== SELECTED EXCERPT ==

On 2001-11-19, "Uncle Slacky" wrote:

> Using some spare memory modules I have increased the memory of my old 
> 16MHz 286 laptop to 5Mb. What is the best way to go about making the 
> best use of this (i.e. freeing up as much lower mem as possible). I've 
> installed DRDOS 7.03 but HIMEM didn't like the memory setup I have.

Could you be a bit more specific about the problem, please? Does
HIMEM.SYS give you an error message, does it hang, doesn´t it find
the memory, doesn´t it support your chipset?

What brand is the 286? If possible, I would be interested in the
mainboard model and - very important - the manufacturer of the
ROM-BIOS and the version. This should be displayed at startup or
could be leaked with the usual bunch of system info tools like
Quarterdeck´s MFT, Microsoft´s MSD, Norton SI, CONFIG, or DEBUG.

> I solved this by using HIMEM from MS-DOS 6.22. I've also created a 2Mb 
> virtual disk (in order to run Arachne etc.) Is there anything else I can 
> do to free up memory?

On a 286 with limited memory you will probably want to make maximum
use of your memory. I suggest to replace VDISK.SYS or RAMDRIVE.SYS
with TDSK.EXE, a highly optimized resizable RAM-disk driver, so you
can control the size of the disk at runtime. Also, it´s much faster
than the drivers shipped with DOS. You can find TDSK 2.42 (still
BETA, but very stable!) at

ftp://www.ibiblio.org/pub/micro/pc-stuff/freedos/files/dos/ramdisk/

(Feature suggestions and reports to me, please. I already have
further enhanced issues in my queue... ;-)

In regard how to optimze memory on a 286, if your 286 has a chipset
which supports mapping in memory between C800h-EFFFh I suggest to
enable this feature (usually in the ROM-BIOS setup), as you can
load high some of your drivers then. It might also be useful to get
the DR-DOS HIMEM.SYS running on your system because if you have
one of the supported chipsets it may give you access to UMB
memory through the chipset.

In any way, it is important to run an XMS manager of either brand,
because it provides you the services to use XMS and the HMA.

Don´t forget to add DOS=HIGH (and optiotianlly DOS=HIGH,UMB if you
have UMBs) into your [D]CONFIG.SYS file, so the DOS BIOS, BDOS,
and some DOS data structures like BUFFERS will move up there.
You can also load KEYB, NLSFUNC, SHARE, and the resident part
of COMMAND.COM into the HMA. The first three should attempt to
do this by themselves, but you can force them to load there
with the /MH option. COMMAND.COM *needs* the /MH switch in
the [D]CONFIG.SYS SHELL= statement to load high, otherwise it
will remain in low memory. For example:

SHELL=c:\drdos\command.com c:\drdos\ /E:512 /MH /P:autoexec.bat

You should also load DPMS.EXE so that all the DPMS clients can
load and run in Protected Mode. DPMS clients shipping with DR-DOS
are NWCACHE (most useful for performance reasons, in particular
with delayed writes /DELAY=5000 /FLUSH=ON), DELWATCH (file deletion
tracking), NWCDEX (CDROM support extension, however, if you have EMS
memory as well, you can save more memory by using EMS for NWCDEX),
Stacker 3.xx (drive compression in background to almost double the
available free space on your harddisk, still fast enough on a 286 -
mind, that those old hardisk are so slow that the saved time to write
out the compressed data to disk might well outweight the CPU overhead
for the compression, so this may even make things faster if your
harddisk is slow and the CPU is not), Personal NetWare SERVER (slow,
but works on a 286 ;-). Other software supporting DPMS are some issues
of SuperStor & Super PC-Kwik, LONGNAME (for LFN support, not very
useful on a 286, though ;-), Award´s CARDWARE, IBM PC DOS 7+
Stacker 4, etc.

===
== EXCERPTED DATA ==

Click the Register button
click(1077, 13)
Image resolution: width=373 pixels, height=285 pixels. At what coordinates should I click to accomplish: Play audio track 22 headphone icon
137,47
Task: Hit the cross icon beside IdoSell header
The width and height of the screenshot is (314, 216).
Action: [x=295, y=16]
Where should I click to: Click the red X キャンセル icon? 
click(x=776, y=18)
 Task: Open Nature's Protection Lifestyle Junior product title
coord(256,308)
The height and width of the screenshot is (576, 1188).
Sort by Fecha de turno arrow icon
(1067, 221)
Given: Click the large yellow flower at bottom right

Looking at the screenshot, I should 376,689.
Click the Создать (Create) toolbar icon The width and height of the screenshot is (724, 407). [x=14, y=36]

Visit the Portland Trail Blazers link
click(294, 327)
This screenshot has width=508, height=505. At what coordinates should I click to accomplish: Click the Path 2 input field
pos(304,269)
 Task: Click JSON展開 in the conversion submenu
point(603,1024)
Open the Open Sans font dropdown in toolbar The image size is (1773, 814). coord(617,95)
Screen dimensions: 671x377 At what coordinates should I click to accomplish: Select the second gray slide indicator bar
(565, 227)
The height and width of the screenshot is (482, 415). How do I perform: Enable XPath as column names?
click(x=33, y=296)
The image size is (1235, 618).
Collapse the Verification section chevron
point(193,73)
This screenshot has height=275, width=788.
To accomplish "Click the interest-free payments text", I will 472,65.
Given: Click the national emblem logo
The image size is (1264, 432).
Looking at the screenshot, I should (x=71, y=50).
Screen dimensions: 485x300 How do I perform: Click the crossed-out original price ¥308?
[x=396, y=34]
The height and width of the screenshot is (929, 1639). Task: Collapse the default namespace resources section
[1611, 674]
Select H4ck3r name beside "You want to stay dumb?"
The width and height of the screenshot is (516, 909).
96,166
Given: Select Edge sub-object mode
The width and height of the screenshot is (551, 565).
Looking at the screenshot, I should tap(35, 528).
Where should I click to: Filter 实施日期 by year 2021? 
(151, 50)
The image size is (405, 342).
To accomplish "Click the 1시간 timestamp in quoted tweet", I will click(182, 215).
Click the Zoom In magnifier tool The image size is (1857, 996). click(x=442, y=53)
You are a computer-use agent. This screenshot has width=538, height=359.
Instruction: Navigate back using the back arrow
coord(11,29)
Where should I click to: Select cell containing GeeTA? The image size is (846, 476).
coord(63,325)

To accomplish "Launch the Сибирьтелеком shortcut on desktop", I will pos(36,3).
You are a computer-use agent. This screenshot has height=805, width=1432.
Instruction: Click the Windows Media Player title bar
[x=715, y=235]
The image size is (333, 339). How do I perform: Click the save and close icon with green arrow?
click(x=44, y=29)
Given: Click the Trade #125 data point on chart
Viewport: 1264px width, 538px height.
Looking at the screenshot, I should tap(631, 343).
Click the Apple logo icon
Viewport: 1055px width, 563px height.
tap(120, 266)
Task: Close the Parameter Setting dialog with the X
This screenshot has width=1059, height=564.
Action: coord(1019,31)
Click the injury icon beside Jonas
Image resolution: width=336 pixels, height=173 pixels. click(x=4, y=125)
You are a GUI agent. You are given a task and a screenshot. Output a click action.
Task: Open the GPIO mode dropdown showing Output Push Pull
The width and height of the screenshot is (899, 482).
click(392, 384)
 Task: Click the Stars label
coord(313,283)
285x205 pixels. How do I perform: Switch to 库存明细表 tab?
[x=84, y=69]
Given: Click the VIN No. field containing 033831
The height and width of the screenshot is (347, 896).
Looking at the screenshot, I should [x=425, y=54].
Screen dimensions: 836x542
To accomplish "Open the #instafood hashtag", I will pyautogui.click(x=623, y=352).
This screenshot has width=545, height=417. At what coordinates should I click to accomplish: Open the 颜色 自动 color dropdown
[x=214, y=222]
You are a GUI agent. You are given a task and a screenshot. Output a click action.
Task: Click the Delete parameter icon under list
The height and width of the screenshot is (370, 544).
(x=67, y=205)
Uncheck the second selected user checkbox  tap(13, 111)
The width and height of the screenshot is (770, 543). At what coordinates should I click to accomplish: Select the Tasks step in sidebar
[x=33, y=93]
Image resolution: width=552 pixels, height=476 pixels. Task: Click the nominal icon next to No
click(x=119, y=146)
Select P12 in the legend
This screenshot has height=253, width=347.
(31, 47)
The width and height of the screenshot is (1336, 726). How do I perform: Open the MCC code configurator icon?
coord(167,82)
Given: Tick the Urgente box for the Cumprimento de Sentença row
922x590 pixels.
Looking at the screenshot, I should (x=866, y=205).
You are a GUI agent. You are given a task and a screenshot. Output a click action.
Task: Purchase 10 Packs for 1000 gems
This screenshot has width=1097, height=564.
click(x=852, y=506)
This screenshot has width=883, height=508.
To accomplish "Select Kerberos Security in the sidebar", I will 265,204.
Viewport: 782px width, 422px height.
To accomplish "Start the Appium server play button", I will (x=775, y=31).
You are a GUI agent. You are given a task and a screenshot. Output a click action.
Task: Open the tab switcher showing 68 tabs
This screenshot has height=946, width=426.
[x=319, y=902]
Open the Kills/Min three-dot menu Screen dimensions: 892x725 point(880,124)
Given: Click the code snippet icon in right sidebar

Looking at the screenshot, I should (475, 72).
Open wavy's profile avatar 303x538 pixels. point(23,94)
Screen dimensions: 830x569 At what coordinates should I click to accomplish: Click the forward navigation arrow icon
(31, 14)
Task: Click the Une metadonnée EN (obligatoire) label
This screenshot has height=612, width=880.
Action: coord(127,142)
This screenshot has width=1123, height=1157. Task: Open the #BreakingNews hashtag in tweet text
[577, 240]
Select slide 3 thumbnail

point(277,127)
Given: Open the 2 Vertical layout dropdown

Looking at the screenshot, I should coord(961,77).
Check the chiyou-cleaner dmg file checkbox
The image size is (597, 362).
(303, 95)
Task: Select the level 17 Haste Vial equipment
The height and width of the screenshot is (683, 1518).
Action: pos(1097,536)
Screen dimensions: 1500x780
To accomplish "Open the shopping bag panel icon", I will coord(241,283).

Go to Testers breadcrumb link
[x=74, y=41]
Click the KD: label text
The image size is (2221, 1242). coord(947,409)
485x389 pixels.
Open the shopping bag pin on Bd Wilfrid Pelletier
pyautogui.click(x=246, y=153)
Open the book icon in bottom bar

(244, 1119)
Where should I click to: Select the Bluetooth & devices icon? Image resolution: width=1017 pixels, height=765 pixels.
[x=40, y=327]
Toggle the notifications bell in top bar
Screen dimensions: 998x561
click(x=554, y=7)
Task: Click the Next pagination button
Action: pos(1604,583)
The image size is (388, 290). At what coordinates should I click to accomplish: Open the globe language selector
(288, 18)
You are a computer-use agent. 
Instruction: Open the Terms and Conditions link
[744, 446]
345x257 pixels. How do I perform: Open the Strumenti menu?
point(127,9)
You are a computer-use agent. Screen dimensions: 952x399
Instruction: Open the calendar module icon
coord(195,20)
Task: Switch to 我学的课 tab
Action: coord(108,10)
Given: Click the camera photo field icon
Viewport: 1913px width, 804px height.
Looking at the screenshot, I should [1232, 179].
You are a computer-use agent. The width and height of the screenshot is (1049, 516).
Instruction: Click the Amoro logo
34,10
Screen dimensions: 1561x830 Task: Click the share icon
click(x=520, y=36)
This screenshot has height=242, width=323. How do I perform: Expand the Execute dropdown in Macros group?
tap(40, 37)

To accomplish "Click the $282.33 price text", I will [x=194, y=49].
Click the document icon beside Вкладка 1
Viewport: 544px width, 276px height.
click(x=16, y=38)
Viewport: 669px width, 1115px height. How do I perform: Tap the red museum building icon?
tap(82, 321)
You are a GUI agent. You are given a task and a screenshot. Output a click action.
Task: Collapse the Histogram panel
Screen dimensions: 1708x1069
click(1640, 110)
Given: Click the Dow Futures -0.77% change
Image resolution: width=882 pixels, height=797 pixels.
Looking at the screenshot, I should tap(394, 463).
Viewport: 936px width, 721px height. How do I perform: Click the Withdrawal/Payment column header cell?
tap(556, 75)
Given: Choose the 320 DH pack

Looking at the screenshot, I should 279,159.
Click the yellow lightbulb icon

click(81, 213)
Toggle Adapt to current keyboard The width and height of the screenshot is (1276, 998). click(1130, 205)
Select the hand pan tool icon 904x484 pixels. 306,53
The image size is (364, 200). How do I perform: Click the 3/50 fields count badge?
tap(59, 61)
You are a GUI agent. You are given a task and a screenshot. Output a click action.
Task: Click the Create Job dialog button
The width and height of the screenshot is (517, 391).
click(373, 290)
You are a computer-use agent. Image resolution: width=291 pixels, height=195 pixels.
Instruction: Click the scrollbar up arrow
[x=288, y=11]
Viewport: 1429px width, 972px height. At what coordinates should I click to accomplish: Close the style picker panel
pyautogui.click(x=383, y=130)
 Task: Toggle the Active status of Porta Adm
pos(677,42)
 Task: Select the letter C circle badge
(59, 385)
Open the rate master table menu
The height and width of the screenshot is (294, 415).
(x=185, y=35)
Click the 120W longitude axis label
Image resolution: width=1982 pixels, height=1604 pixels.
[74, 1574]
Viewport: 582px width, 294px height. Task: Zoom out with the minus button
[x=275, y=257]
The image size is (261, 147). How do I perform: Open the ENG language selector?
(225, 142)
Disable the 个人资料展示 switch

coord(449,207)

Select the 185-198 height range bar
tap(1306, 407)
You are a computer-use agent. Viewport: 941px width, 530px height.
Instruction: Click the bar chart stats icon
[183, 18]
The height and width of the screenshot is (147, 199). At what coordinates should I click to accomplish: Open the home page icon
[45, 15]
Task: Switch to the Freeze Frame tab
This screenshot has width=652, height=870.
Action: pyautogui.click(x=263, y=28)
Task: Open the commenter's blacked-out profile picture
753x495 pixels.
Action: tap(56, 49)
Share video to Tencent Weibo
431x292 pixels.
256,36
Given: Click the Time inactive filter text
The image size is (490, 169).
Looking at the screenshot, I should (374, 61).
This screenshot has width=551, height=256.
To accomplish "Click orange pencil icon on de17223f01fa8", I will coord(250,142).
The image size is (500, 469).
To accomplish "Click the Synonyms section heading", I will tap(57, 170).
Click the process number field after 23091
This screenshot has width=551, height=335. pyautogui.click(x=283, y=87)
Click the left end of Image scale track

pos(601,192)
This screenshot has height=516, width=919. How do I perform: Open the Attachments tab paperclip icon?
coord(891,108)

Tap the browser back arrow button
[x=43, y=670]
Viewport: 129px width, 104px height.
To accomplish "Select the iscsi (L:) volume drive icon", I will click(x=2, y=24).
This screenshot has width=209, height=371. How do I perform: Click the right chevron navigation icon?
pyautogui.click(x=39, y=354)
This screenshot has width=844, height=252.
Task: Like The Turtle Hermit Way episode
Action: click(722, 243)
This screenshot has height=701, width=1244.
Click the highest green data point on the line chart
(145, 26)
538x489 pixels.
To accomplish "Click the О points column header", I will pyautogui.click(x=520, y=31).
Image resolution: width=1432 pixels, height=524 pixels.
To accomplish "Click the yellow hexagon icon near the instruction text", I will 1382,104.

===

WRITTEN TASK 1:
In the post on 286 memory optimization, rewrite the paragraph beginning "On a 286 with limited memory" as a short bulleted list that keeps its main facts.
WRITTEN TASK 2:
Answer the following questions from the post on 286 memory optimization, one per line:
(a) The HIMEM from which version of DOS resolved the original poster's problem?
(b) How large a virtual disk did the original poster create?
(c) Which switch must be given to COMMAND.COM in the SHELL= statement for it to load high?
WRITTEN TASK 3:
Reproduce the passage of the post on 286 memory optimization from "In regard how" to "and the HMA.".

WRITTEN SOLUTION 1:
- Replace VDISK.SYS or RAMDRIVE.SYS with TDSK.EXE, a highly optimized, resizable RAM-disk driver.
- TDSK.EXE lets the disk size be controlled at runtime.
- It is much faster than the drivers shipped with DOS.
- TDSK 2.42 is still beta but very stable, and it is available at ftp://www.ibiblio.org/pub/micro/pc-stuff/freedos/files/dos/ramdisk/.

WRITTEN SOLUTION 2:
(a) MS-DOS 6.22
(b) 2Mb
(c) /MH

WRITTEN SOLUTION 3:
In regard how to optimze memory on a 286, if your 286 has a chipset
which supports mapping in memory between C800h-EFFFh I suggest to
enable this feature (usually in the ROM-BIOS setup), as you can
load high some of your drivers then. It might also be useful to get
the DR-DOS HIMEM.SYS running on your system because if you have
one of the supported chipsets it may give you access to UMB
memory through the chipset.

In any way, it is important to run an XMS manager of either brand,
because it provides you the services to use XMS and the HMA.